It is very true. One opposition party is telling us that the government is going to hell in a hand cart for whatever reason, and the official opposition is taking us to hell in a hand cart with its wish to lead Canada into its form of partition. I find it hard to believe that there are MPs in this House who would advocate the partition of this great country but, sadly, there are.
Although many of us understand where some of them are coming from on policy issues, we have a country to run here and we are not going to survive if we continue to admit, even for debate, this myopic, down the tube, kind of mentality that I have heard around here in the last few weeks.
I have about two minutes to talk about this. The government takes pride-and I am sure the opposition will allow this-in its fiscal record; that is, management of the government's finances. I do not have to go on and on because I am sure my colleagues in government have gone on and on about how well we have done.
What the government has done has been recognized around the world as a stunning success in fiscal management. I hope Canadians will recognize that the next time they get a chance at the polls. We are on course and we are going to stay the fiscal course that the finance minister has set out for us. We have done darn well.

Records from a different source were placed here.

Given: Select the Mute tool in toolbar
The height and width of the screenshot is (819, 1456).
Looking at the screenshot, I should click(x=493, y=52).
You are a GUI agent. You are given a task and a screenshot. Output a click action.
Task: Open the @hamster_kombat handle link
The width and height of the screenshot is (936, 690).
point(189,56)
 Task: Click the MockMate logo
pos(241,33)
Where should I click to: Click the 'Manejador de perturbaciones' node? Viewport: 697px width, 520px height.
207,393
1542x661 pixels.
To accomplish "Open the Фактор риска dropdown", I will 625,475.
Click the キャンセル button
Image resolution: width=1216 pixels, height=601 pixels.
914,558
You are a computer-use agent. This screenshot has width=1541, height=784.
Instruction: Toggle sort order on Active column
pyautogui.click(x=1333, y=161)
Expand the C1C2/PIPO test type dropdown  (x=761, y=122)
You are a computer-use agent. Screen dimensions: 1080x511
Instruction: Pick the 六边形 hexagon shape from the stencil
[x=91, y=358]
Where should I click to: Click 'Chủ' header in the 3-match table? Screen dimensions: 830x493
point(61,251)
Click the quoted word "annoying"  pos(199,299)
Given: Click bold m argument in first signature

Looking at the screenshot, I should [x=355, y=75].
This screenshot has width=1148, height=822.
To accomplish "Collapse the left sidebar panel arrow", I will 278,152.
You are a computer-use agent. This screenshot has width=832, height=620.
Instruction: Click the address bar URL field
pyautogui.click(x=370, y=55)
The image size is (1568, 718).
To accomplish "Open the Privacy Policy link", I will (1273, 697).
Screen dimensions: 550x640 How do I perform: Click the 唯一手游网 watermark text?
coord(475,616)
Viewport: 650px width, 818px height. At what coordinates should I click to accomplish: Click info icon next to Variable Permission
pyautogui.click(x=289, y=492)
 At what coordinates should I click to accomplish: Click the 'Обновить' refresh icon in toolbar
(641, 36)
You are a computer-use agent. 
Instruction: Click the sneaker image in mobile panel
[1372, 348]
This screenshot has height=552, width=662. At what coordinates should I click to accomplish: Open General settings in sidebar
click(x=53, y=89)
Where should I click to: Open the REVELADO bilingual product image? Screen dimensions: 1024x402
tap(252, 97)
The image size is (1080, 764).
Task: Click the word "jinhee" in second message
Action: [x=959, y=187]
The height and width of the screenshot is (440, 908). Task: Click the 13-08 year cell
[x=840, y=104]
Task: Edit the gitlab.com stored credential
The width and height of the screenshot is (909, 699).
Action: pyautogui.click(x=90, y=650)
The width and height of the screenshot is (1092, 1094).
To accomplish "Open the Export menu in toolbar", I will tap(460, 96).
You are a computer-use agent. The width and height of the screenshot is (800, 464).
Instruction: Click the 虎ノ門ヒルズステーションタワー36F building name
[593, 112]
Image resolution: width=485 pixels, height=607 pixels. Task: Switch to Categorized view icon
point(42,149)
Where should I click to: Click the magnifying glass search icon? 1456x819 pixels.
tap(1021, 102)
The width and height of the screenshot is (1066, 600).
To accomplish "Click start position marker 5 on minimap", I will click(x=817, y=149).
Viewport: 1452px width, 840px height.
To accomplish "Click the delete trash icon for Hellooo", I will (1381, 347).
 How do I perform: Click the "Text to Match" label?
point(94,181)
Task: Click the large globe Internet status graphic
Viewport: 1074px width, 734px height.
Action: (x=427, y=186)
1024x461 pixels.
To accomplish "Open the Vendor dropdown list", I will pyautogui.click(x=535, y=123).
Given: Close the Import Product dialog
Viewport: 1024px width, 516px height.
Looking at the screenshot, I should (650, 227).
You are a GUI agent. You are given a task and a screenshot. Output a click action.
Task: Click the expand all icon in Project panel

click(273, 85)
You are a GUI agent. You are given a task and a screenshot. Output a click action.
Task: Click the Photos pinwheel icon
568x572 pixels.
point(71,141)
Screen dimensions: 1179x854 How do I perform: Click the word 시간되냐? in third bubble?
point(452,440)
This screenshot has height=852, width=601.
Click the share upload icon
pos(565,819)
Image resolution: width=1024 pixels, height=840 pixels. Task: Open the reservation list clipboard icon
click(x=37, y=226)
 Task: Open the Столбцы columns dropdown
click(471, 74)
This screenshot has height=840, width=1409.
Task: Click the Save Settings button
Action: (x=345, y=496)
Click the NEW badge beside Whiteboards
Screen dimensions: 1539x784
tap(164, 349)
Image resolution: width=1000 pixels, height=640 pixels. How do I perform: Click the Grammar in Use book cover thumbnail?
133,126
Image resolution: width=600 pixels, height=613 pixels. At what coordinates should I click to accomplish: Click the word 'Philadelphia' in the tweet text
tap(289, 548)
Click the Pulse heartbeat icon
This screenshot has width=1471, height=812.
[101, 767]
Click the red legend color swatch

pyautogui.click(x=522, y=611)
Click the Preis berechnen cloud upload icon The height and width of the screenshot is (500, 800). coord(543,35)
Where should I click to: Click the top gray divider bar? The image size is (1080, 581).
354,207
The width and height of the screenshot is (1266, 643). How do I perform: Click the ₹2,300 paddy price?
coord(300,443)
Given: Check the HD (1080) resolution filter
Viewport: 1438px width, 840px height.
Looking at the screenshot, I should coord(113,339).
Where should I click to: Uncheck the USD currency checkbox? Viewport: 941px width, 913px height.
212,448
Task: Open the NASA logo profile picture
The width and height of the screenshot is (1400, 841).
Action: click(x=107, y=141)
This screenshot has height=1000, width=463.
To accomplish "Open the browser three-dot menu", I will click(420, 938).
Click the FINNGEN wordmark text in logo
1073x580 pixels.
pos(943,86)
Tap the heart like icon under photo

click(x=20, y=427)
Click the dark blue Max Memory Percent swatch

We have excellently placed interest rates. We have a current account either in surplus or capable of generating it. We have solid economic growth.
I just received a sheet of economic indicators. It is a forecast from the policy and economics analysis branch of the program at the University of Toronto. There are two items that must be mentioned. The first item is fiscal and the other item is macro-economic.
The macro-economic note worth reading is that the country turned the corner on the debt to GDP ratio between the second and third quarter of 1996. It has dropped from a peak of 55.5 per cent and is now headed downward into the lower 50s and will be into the upper 40s fairly soon.
The other note is fiscal. On a national account basis, the government will have no borrowing needs by the third quarter of 1998, roughly a year from now. Canadians can take pride in this.
Having noted those two major items on the economic front I will close my remarks.